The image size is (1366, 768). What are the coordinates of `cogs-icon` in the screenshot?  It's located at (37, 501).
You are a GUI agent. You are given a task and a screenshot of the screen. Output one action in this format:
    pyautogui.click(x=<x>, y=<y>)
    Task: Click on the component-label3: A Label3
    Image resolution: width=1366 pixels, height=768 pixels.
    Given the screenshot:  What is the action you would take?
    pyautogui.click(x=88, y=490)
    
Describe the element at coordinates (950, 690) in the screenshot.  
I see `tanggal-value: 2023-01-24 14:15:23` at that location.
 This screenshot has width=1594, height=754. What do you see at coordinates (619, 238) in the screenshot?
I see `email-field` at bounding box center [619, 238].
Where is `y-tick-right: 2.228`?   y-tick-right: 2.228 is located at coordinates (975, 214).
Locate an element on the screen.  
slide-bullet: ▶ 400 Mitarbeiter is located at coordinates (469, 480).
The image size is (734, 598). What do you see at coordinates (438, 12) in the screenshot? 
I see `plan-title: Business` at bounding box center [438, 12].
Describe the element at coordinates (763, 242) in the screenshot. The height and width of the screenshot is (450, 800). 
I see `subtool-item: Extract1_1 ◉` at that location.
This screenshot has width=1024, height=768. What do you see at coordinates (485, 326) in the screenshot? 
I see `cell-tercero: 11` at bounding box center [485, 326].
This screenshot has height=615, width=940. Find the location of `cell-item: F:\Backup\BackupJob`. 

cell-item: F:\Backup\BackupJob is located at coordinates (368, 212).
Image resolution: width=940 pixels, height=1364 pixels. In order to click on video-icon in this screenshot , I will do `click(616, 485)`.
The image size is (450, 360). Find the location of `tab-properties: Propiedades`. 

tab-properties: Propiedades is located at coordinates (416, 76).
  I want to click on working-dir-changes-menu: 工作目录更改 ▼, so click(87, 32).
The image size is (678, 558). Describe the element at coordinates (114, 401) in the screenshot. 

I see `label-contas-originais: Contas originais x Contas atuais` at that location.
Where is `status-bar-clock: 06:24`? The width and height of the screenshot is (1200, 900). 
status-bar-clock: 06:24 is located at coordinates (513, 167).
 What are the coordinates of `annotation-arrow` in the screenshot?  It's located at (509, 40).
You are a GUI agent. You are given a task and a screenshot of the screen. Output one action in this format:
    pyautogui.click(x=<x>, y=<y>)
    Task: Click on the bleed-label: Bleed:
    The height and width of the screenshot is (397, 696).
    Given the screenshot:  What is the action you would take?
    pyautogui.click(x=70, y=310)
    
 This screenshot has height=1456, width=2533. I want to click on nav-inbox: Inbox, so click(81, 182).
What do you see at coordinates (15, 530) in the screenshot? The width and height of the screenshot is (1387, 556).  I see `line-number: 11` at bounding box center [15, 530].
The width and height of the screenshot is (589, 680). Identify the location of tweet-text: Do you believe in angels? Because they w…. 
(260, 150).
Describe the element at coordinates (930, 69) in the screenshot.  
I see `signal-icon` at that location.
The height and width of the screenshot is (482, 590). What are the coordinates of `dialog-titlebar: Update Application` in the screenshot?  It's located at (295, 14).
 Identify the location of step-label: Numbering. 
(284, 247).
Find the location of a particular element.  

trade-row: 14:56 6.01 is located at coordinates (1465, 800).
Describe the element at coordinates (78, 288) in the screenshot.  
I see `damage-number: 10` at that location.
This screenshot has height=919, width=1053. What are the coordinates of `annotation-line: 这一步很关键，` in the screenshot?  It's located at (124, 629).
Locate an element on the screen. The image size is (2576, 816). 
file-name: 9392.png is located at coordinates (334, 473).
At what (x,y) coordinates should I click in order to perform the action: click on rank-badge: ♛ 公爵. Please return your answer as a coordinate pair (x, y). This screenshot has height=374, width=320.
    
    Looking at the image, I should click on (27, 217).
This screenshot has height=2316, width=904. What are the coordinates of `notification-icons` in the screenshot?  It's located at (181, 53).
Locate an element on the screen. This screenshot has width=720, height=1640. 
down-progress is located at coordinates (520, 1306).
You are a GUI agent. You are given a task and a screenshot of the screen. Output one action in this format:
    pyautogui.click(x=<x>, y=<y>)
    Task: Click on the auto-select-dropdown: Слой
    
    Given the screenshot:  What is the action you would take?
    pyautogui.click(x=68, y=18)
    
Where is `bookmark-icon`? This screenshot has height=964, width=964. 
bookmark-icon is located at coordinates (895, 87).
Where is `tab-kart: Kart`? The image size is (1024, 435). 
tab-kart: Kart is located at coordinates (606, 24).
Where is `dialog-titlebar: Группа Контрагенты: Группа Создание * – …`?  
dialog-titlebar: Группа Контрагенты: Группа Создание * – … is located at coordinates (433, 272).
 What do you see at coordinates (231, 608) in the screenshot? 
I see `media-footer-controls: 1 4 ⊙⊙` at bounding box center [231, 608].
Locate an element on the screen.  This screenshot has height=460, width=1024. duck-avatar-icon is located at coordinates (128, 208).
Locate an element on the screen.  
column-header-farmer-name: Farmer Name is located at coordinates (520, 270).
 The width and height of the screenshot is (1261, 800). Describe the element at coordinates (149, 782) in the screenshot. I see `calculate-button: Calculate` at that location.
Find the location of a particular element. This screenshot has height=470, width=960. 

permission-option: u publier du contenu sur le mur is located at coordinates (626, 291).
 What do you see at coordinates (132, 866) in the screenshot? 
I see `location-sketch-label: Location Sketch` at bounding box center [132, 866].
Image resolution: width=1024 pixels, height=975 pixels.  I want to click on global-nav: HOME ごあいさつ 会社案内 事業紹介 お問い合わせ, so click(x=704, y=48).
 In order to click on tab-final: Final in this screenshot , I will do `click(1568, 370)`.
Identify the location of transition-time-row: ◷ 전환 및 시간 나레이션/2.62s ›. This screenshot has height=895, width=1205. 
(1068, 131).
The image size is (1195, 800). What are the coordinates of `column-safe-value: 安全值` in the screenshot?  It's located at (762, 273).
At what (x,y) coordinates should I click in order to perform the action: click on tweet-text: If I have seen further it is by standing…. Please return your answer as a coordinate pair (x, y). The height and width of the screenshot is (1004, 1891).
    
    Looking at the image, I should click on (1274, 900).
▬▬▬
REQUIRED ACTION
Write out every one of the records above again, word for word, without changing anything.

EXERCISE RESPONSE
The image size is (1366, 768). What are the coordinates of `cogs-icon` in the screenshot?  It's located at (37, 501).
You are a GUI agent. You are given a task and a screenshot of the screen. Output one action in this format:
    pyautogui.click(x=<x>, y=<y>)
    Task: Click on the component-label3: A Label3
    Image resolution: width=1366 pixels, height=768 pixels.
    Given the screenshot:  What is the action you would take?
    pyautogui.click(x=88, y=490)
    
Describe the element at coordinates (950, 690) in the screenshot.  
I see `tanggal-value: 2023-01-24 14:15:23` at that location.
 This screenshot has width=1594, height=754. What do you see at coordinates (619, 238) in the screenshot?
I see `email-field` at bounding box center [619, 238].
Where is `y-tick-right: 2.228`?   y-tick-right: 2.228 is located at coordinates (975, 214).
Locate an element on the screen.  
slide-bullet: ▶ 400 Mitarbeiter is located at coordinates (469, 480).
The image size is (734, 598). What do you see at coordinates (438, 12) in the screenshot? 
I see `plan-title: Business` at bounding box center [438, 12].
Describe the element at coordinates (763, 242) in the screenshot. The height and width of the screenshot is (450, 800). 
I see `subtool-item: Extract1_1 ◉` at that location.
This screenshot has width=1024, height=768. What do you see at coordinates (485, 326) in the screenshot? 
I see `cell-tercero: 11` at bounding box center [485, 326].
This screenshot has height=615, width=940. Find the location of `cell-item: F:\Backup\BackupJob`. 

cell-item: F:\Backup\BackupJob is located at coordinates (368, 212).
Image resolution: width=940 pixels, height=1364 pixels. In order to click on video-icon in this screenshot , I will do `click(616, 485)`.
The image size is (450, 360). Find the location of `tab-properties: Propiedades`. 

tab-properties: Propiedades is located at coordinates (416, 76).
  I want to click on working-dir-changes-menu: 工作目录更改 ▼, so click(87, 32).
The image size is (678, 558). Describe the element at coordinates (114, 401) in the screenshot. 

I see `label-contas-originais: Contas originais x Contas atuais` at that location.
Where is `status-bar-clock: 06:24`? The width and height of the screenshot is (1200, 900). 
status-bar-clock: 06:24 is located at coordinates (513, 167).
 What are the coordinates of `annotation-arrow` in the screenshot?  It's located at (509, 40).
You are a GUI agent. You are given a task and a screenshot of the screen. Output one action in this format:
    pyautogui.click(x=<x>, y=<y>)
    Task: Click on the bleed-label: Bleed:
    The height and width of the screenshot is (397, 696).
    Given the screenshot:  What is the action you would take?
    pyautogui.click(x=70, y=310)
    
 This screenshot has height=1456, width=2533. I want to click on nav-inbox: Inbox, so click(81, 182).
What do you see at coordinates (15, 530) in the screenshot? The width and height of the screenshot is (1387, 556).  I see `line-number: 11` at bounding box center [15, 530].
The width and height of the screenshot is (589, 680). Identify the location of tweet-text: Do you believe in angels? Because they w…. 
(260, 150).
Describe the element at coordinates (930, 69) in the screenshot.  
I see `signal-icon` at that location.
The height and width of the screenshot is (482, 590). What are the coordinates of `dialog-titlebar: Update Application` in the screenshot?  It's located at (295, 14).
 Identify the location of step-label: Numbering. 
(284, 247).
Find the location of a particular element.  

trade-row: 14:56 6.01 is located at coordinates (1465, 800).
Describe the element at coordinates (78, 288) in the screenshot.  
I see `damage-number: 10` at that location.
This screenshot has height=919, width=1053. What are the coordinates of `annotation-line: 这一步很关键，` in the screenshot?  It's located at (124, 629).
Locate an element on the screen. The image size is (2576, 816). 
file-name: 9392.png is located at coordinates (334, 473).
At what (x,y) coordinates should I click in order to perform the action: click on rank-badge: ♛ 公爵. Please return your answer as a coordinate pair (x, y). This screenshot has height=374, width=320.
    
    Looking at the image, I should click on (27, 217).
This screenshot has height=2316, width=904. What are the coordinates of `notification-icons` in the screenshot?  It's located at (181, 53).
Locate an element on the screen. This screenshot has width=720, height=1640. 
down-progress is located at coordinates (520, 1306).
You are a GUI agent. You are given a task and a screenshot of the screen. Output one action in this format:
    pyautogui.click(x=<x>, y=<y>)
    Task: Click on the auto-select-dropdown: Слой
    
    Given the screenshot:  What is the action you would take?
    pyautogui.click(x=68, y=18)
    
Where is `bookmark-icon`? This screenshot has height=964, width=964. 
bookmark-icon is located at coordinates (895, 87).
Where is `tab-kart: Kart`? The image size is (1024, 435). 
tab-kart: Kart is located at coordinates (606, 24).
Where is `dialog-titlebar: Группа Контрагенты: Группа Создание * – …`?  
dialog-titlebar: Группа Контрагенты: Группа Создание * – … is located at coordinates (433, 272).
 What do you see at coordinates (231, 608) in the screenshot? 
I see `media-footer-controls: 1 4 ⊙⊙` at bounding box center [231, 608].
Locate an element on the screen.  This screenshot has height=460, width=1024. duck-avatar-icon is located at coordinates (128, 208).
Locate an element on the screen.  
column-header-farmer-name: Farmer Name is located at coordinates (520, 270).
 The width and height of the screenshot is (1261, 800). Describe the element at coordinates (149, 782) in the screenshot. I see `calculate-button: Calculate` at that location.
Find the location of a particular element. This screenshot has height=470, width=960. 

permission-option: u publier du contenu sur le mur is located at coordinates (626, 291).
 What do you see at coordinates (132, 866) in the screenshot? 
I see `location-sketch-label: Location Sketch` at bounding box center [132, 866].
Image resolution: width=1024 pixels, height=975 pixels.  I want to click on global-nav: HOME ごあいさつ 会社案内 事業紹介 お問い合わせ, so click(x=704, y=48).
 In order to click on tab-final: Final in this screenshot , I will do `click(1568, 370)`.
Identify the location of transition-time-row: ◷ 전환 및 시간 나레이션/2.62s ›. This screenshot has height=895, width=1205. 
(1068, 131).
The image size is (1195, 800). What are the coordinates of `column-safe-value: 安全值` in the screenshot?  It's located at (762, 273).
At what (x,y) coordinates should I click in order to perform the action: click on tweet-text: If I have seen further it is by standing…. Please return your answer as a coordinate pair (x, y). The height and width of the screenshot is (1004, 1891).
    
    Looking at the image, I should click on (1274, 900).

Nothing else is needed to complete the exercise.